Ang Lee is an ambitious filmmaker, but ambition doesn’t always pay off. With Crouching Tiger, Hidden Dragon he fused emotional relationships with the dazzle of wuxia action, and in Life of Pi he told a story about spirituality and survival through innovative CGI use. In Billy Lynn’s Long Halftime Walk Lee is once again pushing the boundaries of filmmaking, shooting in 120 frames per second (five times the rate of your average movie). What results is a stunning and unique viewing experience, but ultimately a failed experiment.

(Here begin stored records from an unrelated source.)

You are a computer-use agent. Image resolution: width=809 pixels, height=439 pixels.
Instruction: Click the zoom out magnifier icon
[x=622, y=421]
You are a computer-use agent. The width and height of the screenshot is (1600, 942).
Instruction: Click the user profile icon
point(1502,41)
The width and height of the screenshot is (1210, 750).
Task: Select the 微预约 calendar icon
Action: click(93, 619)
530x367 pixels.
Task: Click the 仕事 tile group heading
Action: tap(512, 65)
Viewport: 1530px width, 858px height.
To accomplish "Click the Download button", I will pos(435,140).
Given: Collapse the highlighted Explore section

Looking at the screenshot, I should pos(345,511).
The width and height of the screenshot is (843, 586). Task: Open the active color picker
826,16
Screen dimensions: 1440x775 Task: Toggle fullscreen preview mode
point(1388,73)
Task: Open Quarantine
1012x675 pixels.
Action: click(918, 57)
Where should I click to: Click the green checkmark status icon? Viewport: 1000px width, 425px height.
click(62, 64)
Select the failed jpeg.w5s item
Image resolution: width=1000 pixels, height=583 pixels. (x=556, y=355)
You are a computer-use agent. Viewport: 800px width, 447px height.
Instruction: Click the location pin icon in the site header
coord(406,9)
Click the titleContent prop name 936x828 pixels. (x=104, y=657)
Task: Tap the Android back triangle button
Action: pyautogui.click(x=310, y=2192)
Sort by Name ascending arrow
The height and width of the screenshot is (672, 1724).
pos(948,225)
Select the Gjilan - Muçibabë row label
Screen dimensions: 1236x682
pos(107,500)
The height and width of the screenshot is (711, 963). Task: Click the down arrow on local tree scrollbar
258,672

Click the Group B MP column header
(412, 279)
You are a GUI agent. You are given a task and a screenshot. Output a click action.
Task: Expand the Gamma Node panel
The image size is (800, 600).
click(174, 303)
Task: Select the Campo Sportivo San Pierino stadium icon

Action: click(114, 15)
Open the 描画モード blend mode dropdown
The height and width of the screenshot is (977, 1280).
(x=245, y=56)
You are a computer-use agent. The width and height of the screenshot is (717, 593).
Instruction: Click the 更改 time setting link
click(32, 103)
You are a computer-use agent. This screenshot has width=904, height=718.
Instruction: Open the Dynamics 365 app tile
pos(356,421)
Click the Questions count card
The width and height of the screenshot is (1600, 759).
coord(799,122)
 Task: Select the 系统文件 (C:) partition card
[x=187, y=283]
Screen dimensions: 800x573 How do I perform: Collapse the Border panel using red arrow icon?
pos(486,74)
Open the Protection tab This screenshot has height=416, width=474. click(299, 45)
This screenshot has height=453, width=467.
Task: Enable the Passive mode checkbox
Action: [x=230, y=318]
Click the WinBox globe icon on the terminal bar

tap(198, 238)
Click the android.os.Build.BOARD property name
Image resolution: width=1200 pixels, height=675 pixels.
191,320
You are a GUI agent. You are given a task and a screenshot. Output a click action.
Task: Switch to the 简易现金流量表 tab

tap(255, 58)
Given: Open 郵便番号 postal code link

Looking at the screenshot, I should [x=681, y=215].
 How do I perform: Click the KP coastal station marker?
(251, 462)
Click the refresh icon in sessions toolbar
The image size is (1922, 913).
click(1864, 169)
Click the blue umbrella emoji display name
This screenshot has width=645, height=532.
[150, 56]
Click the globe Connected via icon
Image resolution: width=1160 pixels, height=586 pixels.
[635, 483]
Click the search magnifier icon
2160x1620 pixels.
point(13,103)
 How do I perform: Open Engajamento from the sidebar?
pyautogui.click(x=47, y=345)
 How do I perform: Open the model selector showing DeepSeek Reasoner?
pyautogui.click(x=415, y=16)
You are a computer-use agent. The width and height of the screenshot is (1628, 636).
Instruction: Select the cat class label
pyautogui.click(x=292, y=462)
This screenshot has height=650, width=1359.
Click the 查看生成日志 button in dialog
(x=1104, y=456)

Adapted from Ben Fountain’s 2012 novel by first-time screenwriter Jean-Christophe Castelli, Billy Lynn follows a squad of young Iraq war vets returning to America for a victory tour. Set in 2004, the Bravo Squad are being honored at a football halftime show in Houston. Billy Lynn (played by newcomer Joe Alwyn), is the most well-known of his soldiers, a decorated 19-year-old Army Specialist from Texas who famously rescued his sergeant (Vin Diesel) on the battlefield. It’s a story that team owner Norm Oglesby (Steve Martin) says made the war finally feel real to the American public.

Lee attempts to capture his character’s traumatic PTSD through close P.O.V. shots. Compared to the average 24 fps of the traditional movie, 120 fps creates images with extreme clarity, highlighting the minute details we don’t often see in films. The 4K resolution and 3D technology also add an astonishingly crisp, smooth look to the film. On one hand, it’s a stunning sight to behold and is unlike anything I’ve ever seen in a movie theater. The screen looks like it’s hovering off the theater wall, beaming with a luminosity you won’t find in a typical 3D film. But that hyper-real look also makes Billy Lynn look incredibly phony.

Lee’s intimate visual style brings us closer to the rawness of his characters, but the realistic look exposes the artifice of filmmaking. Watching Billy Lynn feels like watching actors making a movie. In some scenes their bodies pop out from the scenery behind them, evoking the effect of a bad green screen. The dramatic moments feel stilted and line deliveries come off awkward. While there are some solid performances from Alwyn, Kristen Stewart, Garrett Hedlund, Tim Blake Nelson and Broad City‘s Arturo Castro, the rest feel so forced they’re cringe-worthy.

The visuals are also incredibly distracting. While the movie doesn’t have the same dizzying effect many audiences complained about with The Hobbit: An Unexpected Journey (shot in 48 fps), there’s so much detail on screen it’s exhausting to absorb it all. I noticed myself spending more time adjusting my eyes than engaging with the narrative.

That doesn’t mean Lee’s achievements are all for naught. I think high frame rate technology could be put to fantastic use in other mediums, especially non-fiction forms. It would be an innovative area to explore with documentaries or even sports events where details and crystal-clear imagery are more crucial. But for intimate dramatic storytelling it just doesn’t work.

There are some things Lee does beautifully with the film. He frequently uses Billy’s P.O.V. shots to capture the mental clash between his memories of the war and his current reality. In one scene a rowdy stadium parking lot suddenly turns into the chaotic streets of the Middle East, and in another Lee drains the color from the frame to show what Billy is thinking instead of seeing. The director visually blends past and present again during the halftime sequence, which is both the strongest and most disappointing part of the film.

As Billy and his squad are standing on stage during the performance, the stadium fireworks turn into gunfire and explosions and we’re transported to the battlefield. A tracking shot follows Billy down into a tunnel where he fights another man with his bare hands. It’s a breathtaking and devastating sequence, and proves that the film’s innovate visuals (and perhaps high frame rates in general) are better suited for busy, loud action sequences over quiet, intimate moments.

The actual halftime show is a wasted opportunity. The Bravo Squad marches across the field and poses on stage during a very-on-the-nose performance of Destiny’s Child’s song “Soldier.” The scene tries to comment on the absurdity of celebrating soldiers through a commercialized spectacle, and how ignorant people are to the horrors of war – beforehand a stage manager tells the soldiers to get “battle ready” and treats their camo uniforms like costumes. But Lee never makes it clear if this sequence is a satirical commentary or to be taken at face-value. It ends up feeling like a low-quality parody, especially due to the laughably bad Destiny’s Child impersonators (it would have been better to use fictional musicians).

After seeing Billy Lynn, I kept struggling with the same question: What’s the point? The movie gives us fragments of characters and rich flashbacks, but they’re not supported by a fully-formed narrative. Lee has boldly introduced a new technology, but that technology was a bad fit for this project.